Why do people believe conspiracy theories?

  •   4 min reads
Why do people believe conspiracy theories?

A new study finds that people who believe in conspiracy theories have low critical thinking skills.

One day a conspiracy theory may be proven right. One conspiracy theory that this particular author signs up to is the belief that climate change denial is promoted by those who have commercial reasons to delay action against climate change. Ditto, that tobacco companies once advanced theories that denied a link between smoking and poor health. So does that make the author a conspiracy theorists nut?

Maybe there is a difference between people who believe in these conspiracies trying to nudge us and those who are creating complete fabrications.

Shadowy organisations and not so shadowy organisations can nudge us into holding certain views, especially if we want to hold them, anyway.

But as a general rule, don’t you think the more entangled conspiracy theories,  you know, ‘moon landing was fake’, ‘Trump won the 2020 election’ and ‘Covid isn’t real’, fall down because no one is clever enough to pull off lies on that scale? I mean we can't even get people to stand in an orderly line, how on earth do we believe that multiple organisations can streamline communications to fool the rest of the world.

One conspiracy theory doing the rounds at the moment is that Joe Biden isn’t in the White House. Instead, he is operating from an 80 per cent scale model of the building on the estate of actor-producer Tyler Perry.

To clarify the above, this may not be a genuine conspiracy, the extract cited in the above Tweet doesn’t have a source, so be a tad cynical.

Another conspiracy theory doing the rounds, and this time it seems genuine, is that the father of a school shooting survivor believed there had been no shooting.

But then you hear tales of people dying from Covid in hospitals still insisting it is a fake virus.

So, what do conspiracy theorists believers have in common?

Some flu strains possibly wiped out by social distancing,
Conspiracy theorists take note, pandemic might have wiped out some strains of the flu

Want to believe

It helps if you want to believe a conspiracy theory.  For example, if you are a massive Trump supporter and can’t understand how people could have voted against him, then you are more likely to believe a theory that suggests the vote was fraudulent.

If you believe in the right to carry a gun, maybe you are more likely to believe a school shooting was fake.

Who knows what the motivation is behind believing the moon landing was fake.

The idea that death is permanent is quite unpalatable — we all want to believe in a theory that suggests there is an after-life.

We landed on Mars, but can we fix the madness of humanity?
I sometimes wonder if mad-cow disease has mutated — causing a new type of human disease. It’s not directly fatal, but in its own way, just as scary, I’ll call it mad human disease.

Critical thinking

One of the more common characteristics of people who believe in conspiracy theories is that they think they have significantly advanced critical thinking skills.

Maybe that is the motivation for denying the moon landing, a desire to believe in your heightened sense of critical thinking. Bad news (excuse the pun), a new paper has found the opposite is the case

The paper, published in Applied Cognitive Psychology, outlined two studies — the first among 86 participants, the second among 252.
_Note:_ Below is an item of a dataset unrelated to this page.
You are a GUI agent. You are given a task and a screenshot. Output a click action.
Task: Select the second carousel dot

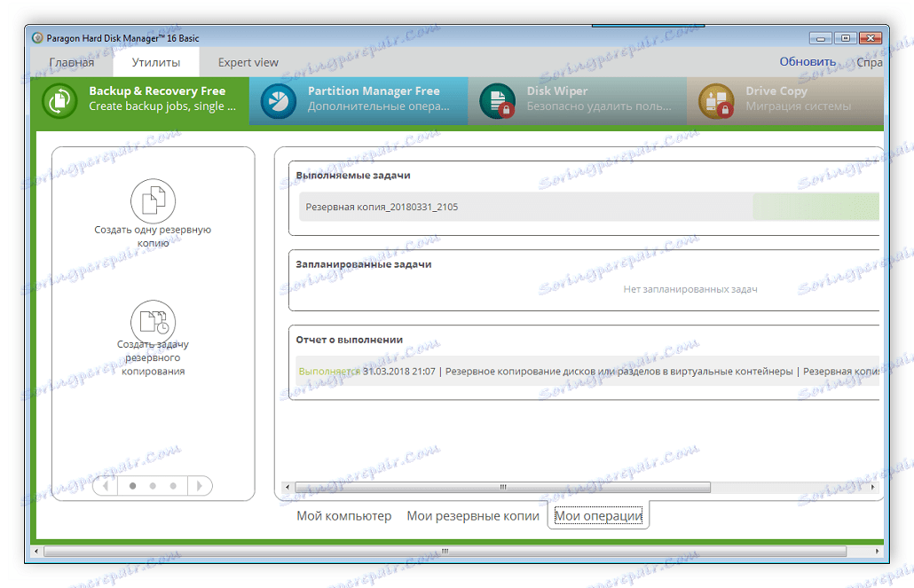click(x=154, y=486)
Participants were asked to critically assess a letter sent to a newspaper arguing in favour of banning overnight parking in a particular area. They were asked to distinguish between good and bad arguments.

Low and behold, the studies found that people who believed in conspiracy theories were less adept at critically assessing the letter.

Not surprisingly, people who scored poorly in the study seemed unaware of their weak critical thinking skills.

Education and conspiracy theories

Another study considered the link between education and belief in conspiracy theories. Its conclusion: “People with high education are less likely than people with low education to believe in conspiracy theories.”

But doesn’t the above study support the previous study? Isn’t critical thinking something you learn? The higher you rise up the education attainment ladder, the greater the requirement for critical thinking.  At the highest level of education, facts are merely tools to support critical analysis.

We do need education

When Pink Floyd sang “We don’t need no education,” they referred to a particular type of education — a form that bordered on indoctrination and creating obedient factory workers.

But education that creates critical thinking is absolutely essential in the digital age when conspiracy theories can spread like wildfire.

Of late, there has been a backlash against education — ‘too many people are going to university gaining useless degrees’, suggests the narrative.

But here is a conspiracy theory for you to ponder. If you didn’t have advanced education, you are motivated to believe that such an education is of limited use. At the same time, you are more likely to have poor critical thinking skills. Such people are more susceptible to nudges, advanced by politicians, who do not want an electorate blessed with critical thinking ability.

Do you see how this conspiracy theory works? The anti-education agenda is promoted by those who would instead hope that the electorate were more susceptible to their propaganda and can’t tell the difference between politicians who tell outright lies to influence policy and those who tell white lies or exaggerate from time to time.